Back to the beginning — As reported on by Vice, that emulator marked “the second stage,” of the console’s lifespan and was a “reverse-engineered software version of the hardware platform.” Years later, a Super NES version of that emulator was embedded as an easter egg within the Gamecube version of Electronic Art’s 2005 fighting game, Fight Night Round 2. Now, close to five years after that piece was published, someone who read it was able to use an NSA tool to essentially create a downloadable version of the SNESticle as revisited by Vice.

Johannes Holmberg, a Swedish programmer, reverse-engineered Fight Night Round 2 in order to isolate the code for the emulator, which contained a playable version of the SNES game, Super Punch-Out!!.

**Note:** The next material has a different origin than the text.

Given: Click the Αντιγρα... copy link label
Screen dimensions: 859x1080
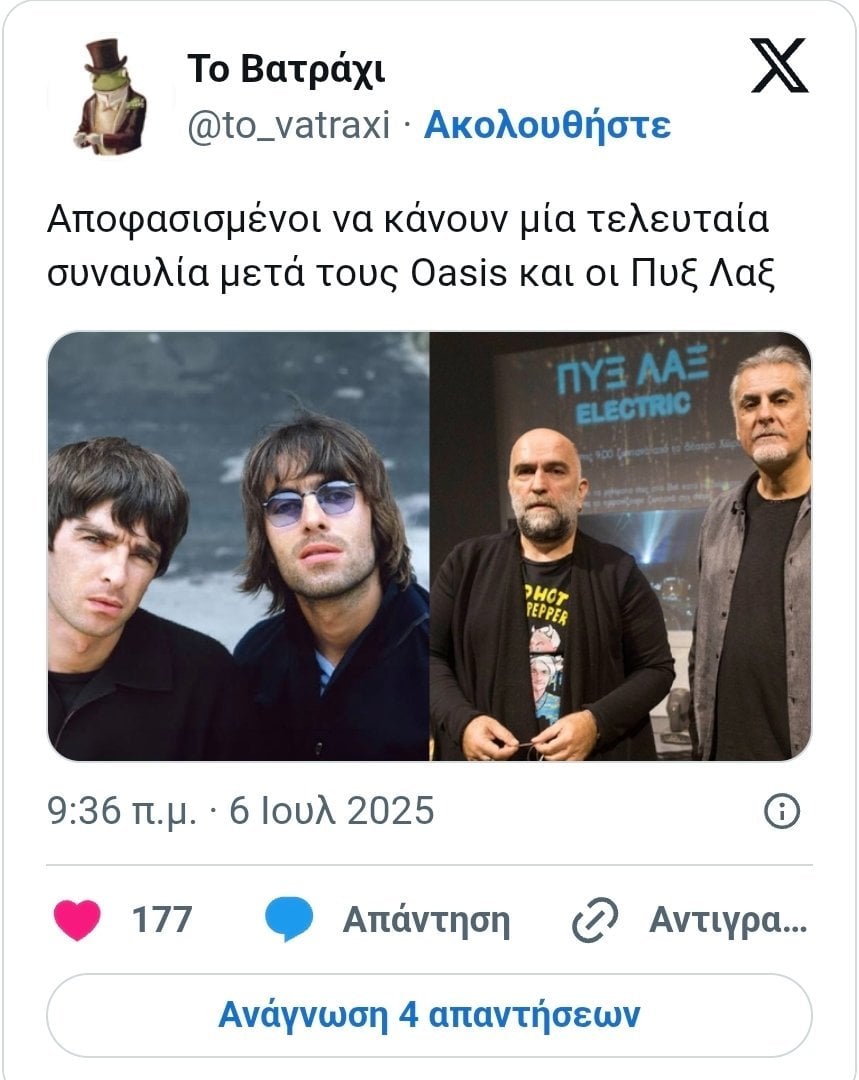Looking at the screenshot, I should pos(728,920).
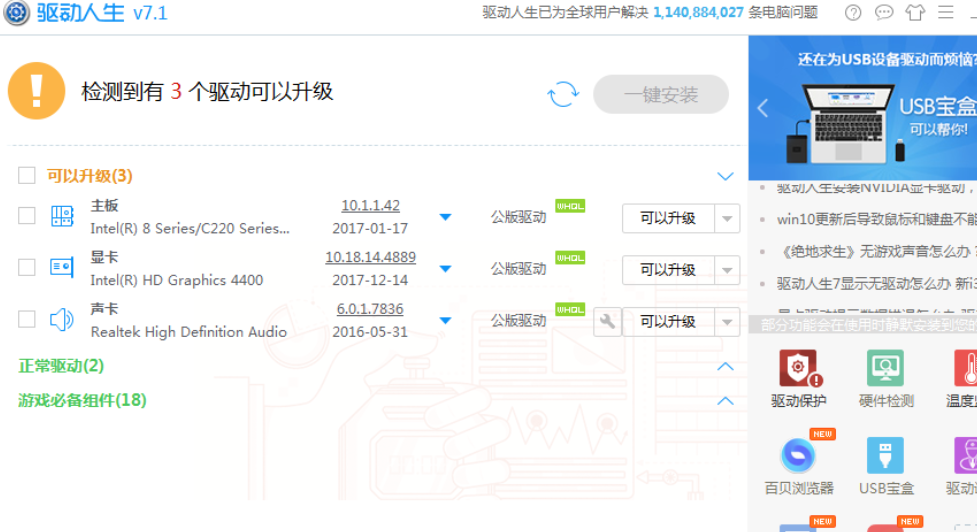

Just one game? — Well, not exactly. While the embedded code allowed users to run the Super Punch-Out!!, the aim of Holmberg’s project was “to extract the SNESticle code from Fight Night Round 2, allow it to run on its own, and to run other games.”

In order to do that, you’ll need a U.S. version of Fight Night Round 2 that is ISO-ready. After that requirement has been met, interested parties can download the scripts through this GitHub page. The SNESticle ISO can then be run in Dolphin or on an actual console.

As far as the NSA connection goes, Holmberg decided to use Ghidra, an open-source tool largely created by the agency, that has also been used in other video game projects. Despite having some reservations about using the tool, the programmer eventually opted to go ahead with it due to its relative simplicity. “I'll admit I had some qualms about using software from the NSA… but it's open-source, after all, so I think I'm ok with it,” he said. “Realistically, it’s probably more work than any sane person would be willing to put in.”